Burn pit behind a house where we stayed

Matt noticed when we were at the safari lodge how the landscape – our view of the mountains was breathtaking – was marred by smoke from dozens of small fires. Some of the smoke is trash fires, others are fires set to clear underbrush in cashew orchards and to manage game. But there is so much burning in rural areas that many times you can’t see the sun set below the horizon, you see a hazy orange orb slip beneath the smoke layer.

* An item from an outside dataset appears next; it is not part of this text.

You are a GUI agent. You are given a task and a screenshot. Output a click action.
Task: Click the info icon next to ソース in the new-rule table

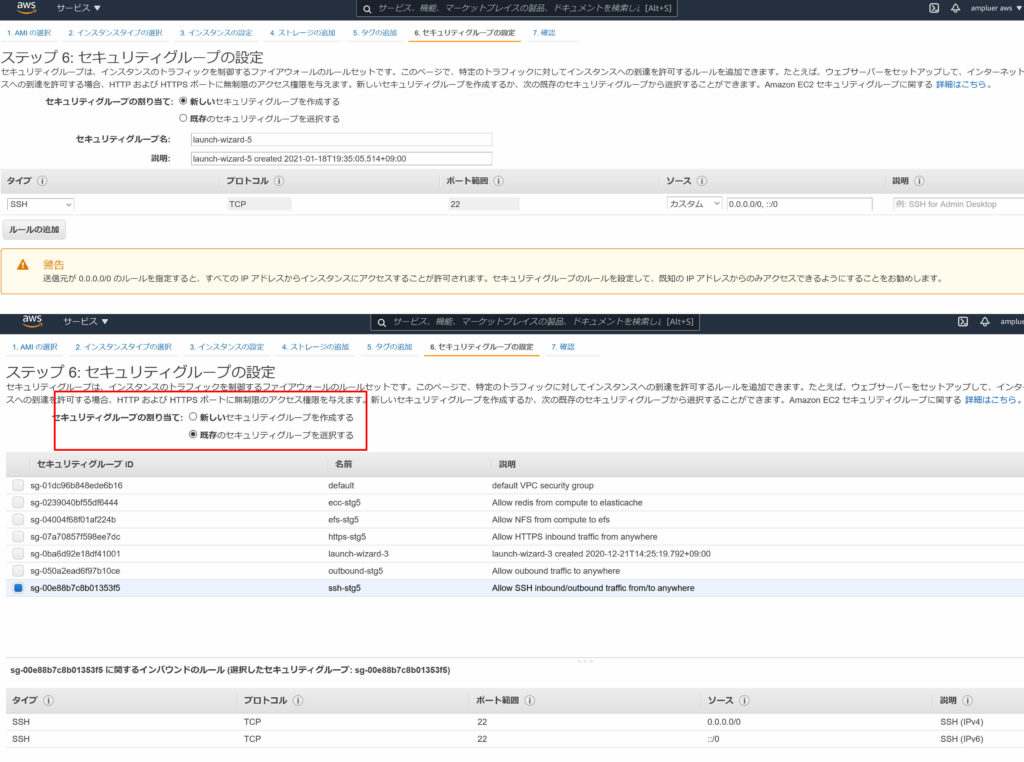(702, 181)
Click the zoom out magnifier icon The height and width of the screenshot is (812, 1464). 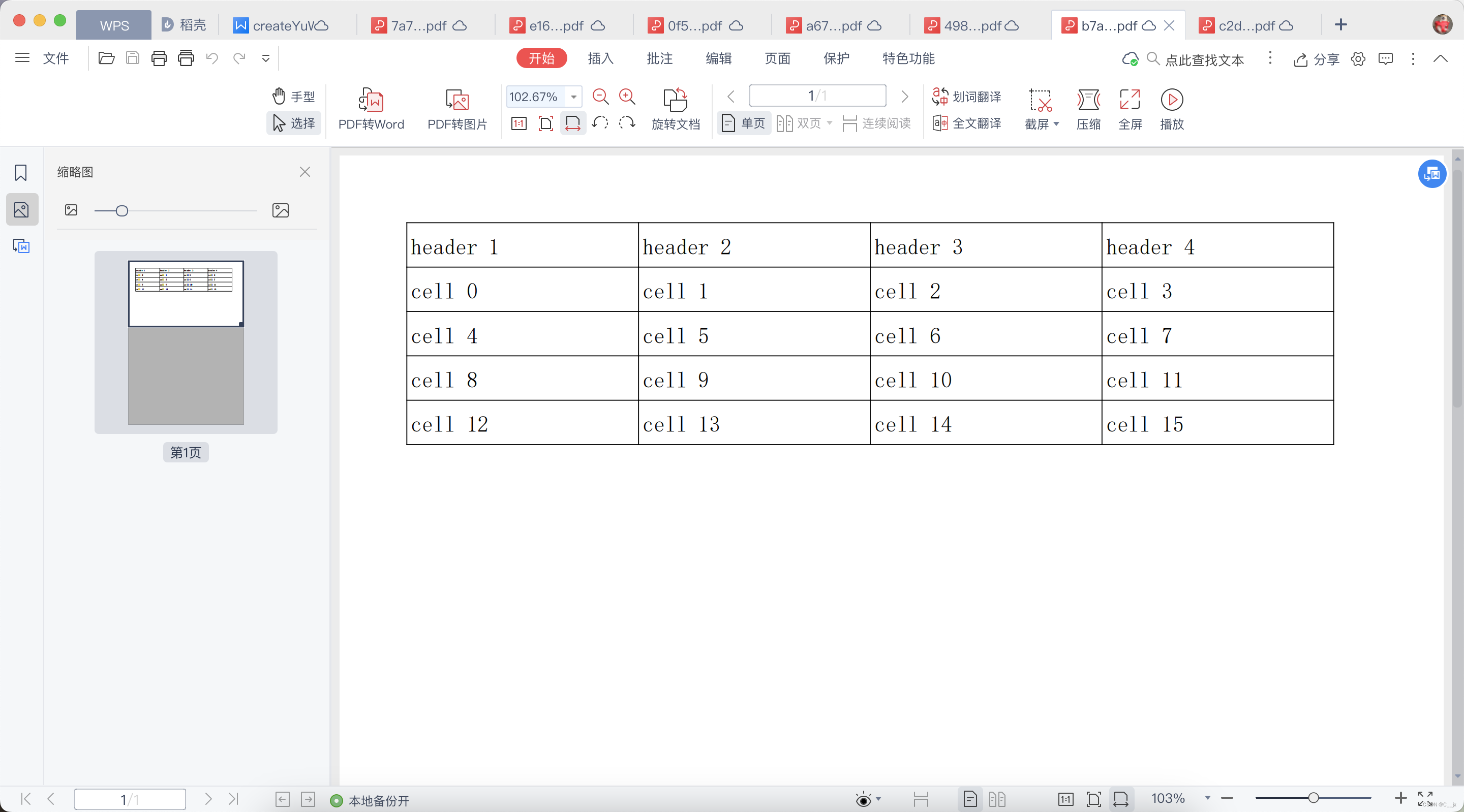point(600,97)
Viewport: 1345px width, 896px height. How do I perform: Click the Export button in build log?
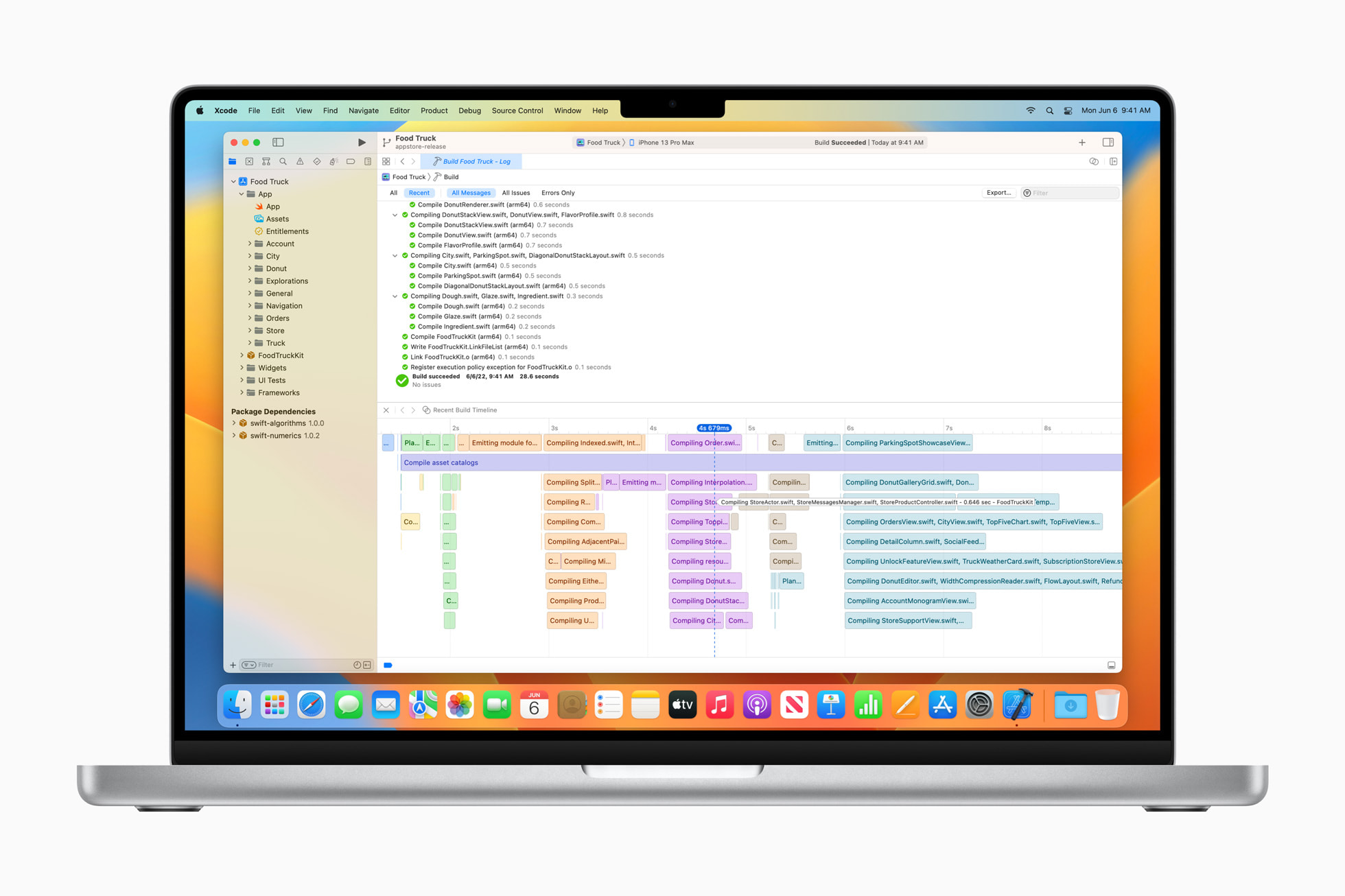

The situation isn’t unique to Tanzania. When we lived in Ethiopia there was one day per year that everyone burned all the extra trash lying around, which made the air gray with smoke so thick that you could feel the particles settle on your skin. It puts “Code Red” air quality days in the US to shame. We heard that this day was an annual observance, the brainchild of an expatriate almost a century ago who was concerned about the poor sanitation standards in the city and was trying to encourage people to get rid of trash that could breed disease. Fair enough, in a city of 100,000. But in a city of 4 million, and when said trash includes tires, plastic bags, and petrochemicals, the strategy leaves a little to be desired.

I certainly have reservations about burying trash, the preferred method for trash disposal in the West, given that we make so much trash, and that it is made from all sorts of synthetic compounds not good choices for oxidizing into the environment. But imagine what our world would look and smell like if we burned all our trash!